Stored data

———

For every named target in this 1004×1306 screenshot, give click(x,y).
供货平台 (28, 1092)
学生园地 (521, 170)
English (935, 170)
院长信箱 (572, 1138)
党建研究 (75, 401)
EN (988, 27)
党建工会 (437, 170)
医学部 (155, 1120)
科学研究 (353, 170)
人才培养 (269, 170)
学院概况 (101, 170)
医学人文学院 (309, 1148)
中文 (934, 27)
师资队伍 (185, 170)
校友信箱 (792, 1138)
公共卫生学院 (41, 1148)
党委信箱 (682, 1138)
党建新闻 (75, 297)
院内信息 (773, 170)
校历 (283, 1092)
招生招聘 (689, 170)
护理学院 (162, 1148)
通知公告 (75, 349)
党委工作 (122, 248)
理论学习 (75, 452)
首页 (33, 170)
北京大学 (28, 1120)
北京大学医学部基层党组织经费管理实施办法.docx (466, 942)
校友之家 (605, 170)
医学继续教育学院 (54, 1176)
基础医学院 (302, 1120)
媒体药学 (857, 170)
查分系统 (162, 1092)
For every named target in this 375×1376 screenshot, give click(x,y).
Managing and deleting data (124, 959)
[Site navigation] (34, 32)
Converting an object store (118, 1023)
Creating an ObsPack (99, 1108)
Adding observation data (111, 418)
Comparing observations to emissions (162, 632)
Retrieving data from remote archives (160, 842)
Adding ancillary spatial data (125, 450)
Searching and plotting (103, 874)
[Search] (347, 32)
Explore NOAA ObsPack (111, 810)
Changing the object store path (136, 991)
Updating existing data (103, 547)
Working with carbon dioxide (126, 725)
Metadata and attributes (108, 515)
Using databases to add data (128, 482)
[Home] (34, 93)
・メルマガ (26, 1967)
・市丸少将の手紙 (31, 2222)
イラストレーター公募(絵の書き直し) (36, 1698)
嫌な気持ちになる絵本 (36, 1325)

———

=== Required task ===
Could you convert the items in Stored data, from the line containing "院内信息 (773, 170)" through the end of the items, into a JSON list of strings with one string per line and no blank lines?

=== Answer to the exercise ===
[
  "院内信息 (773, 170)",
  "校历 (283, 1092)",
  "招生招聘 (689, 170)",
  "护理学院 (162, 1148)",
  "通知公告 (75, 349)",
  "党委工作 (122, 248)",
  "理论学习 (75, 452)",
  "首页 (33, 170)",
  "北京大学 (28, 1120)",
  "北京大学医学部基层党组织经费管理实施办法.docx (466, 942)",
  "校友之家 (605, 170)",
  "医学继续教育学院 (54, 1176)",
  "基础医学院 (302, 1120)",
  "媒体药学 (857, 170)",
  "查分系统 (162, 1092)",
  "For every named target in this 375×1376 screenshot, give click(x,y).",
  "Managing and deleting data (124, 959)",
  "[Site navigation] (34, 32)",
  "Converting an object store (118, 1023)",
  "Creating an ObsPack (99, 1108)",
  "Adding observation data (111, 418)",
  "Comparing observations to emissions (162, 632)",
  "Retrieving data from remote archives (160, 842)",
  "Adding ancillary spatial data (125, 450)",
  "Searching and plotting (103, 874)",
  "[Search] (347, 32)",
  "Explore NOAA ObsPack (111, 810)",
  "Changing the object store path (136, 991)",
  "Updating existing data (103, 547)",
  "Working with carbon dioxide (126, 725)",
  "Metadata and attributes (108, 515)",
  "Using databases to add data (128, 482)",
  "[Home] (34, 93)",
  "・メルマガ (26, 1967)",
  "・市丸少将の手紙 (31, 2222)",
  "イラストレーター公募(絵の書き直し) (36, 1698)",
  "嫌な気持ちになる絵本 (36, 1325)"
]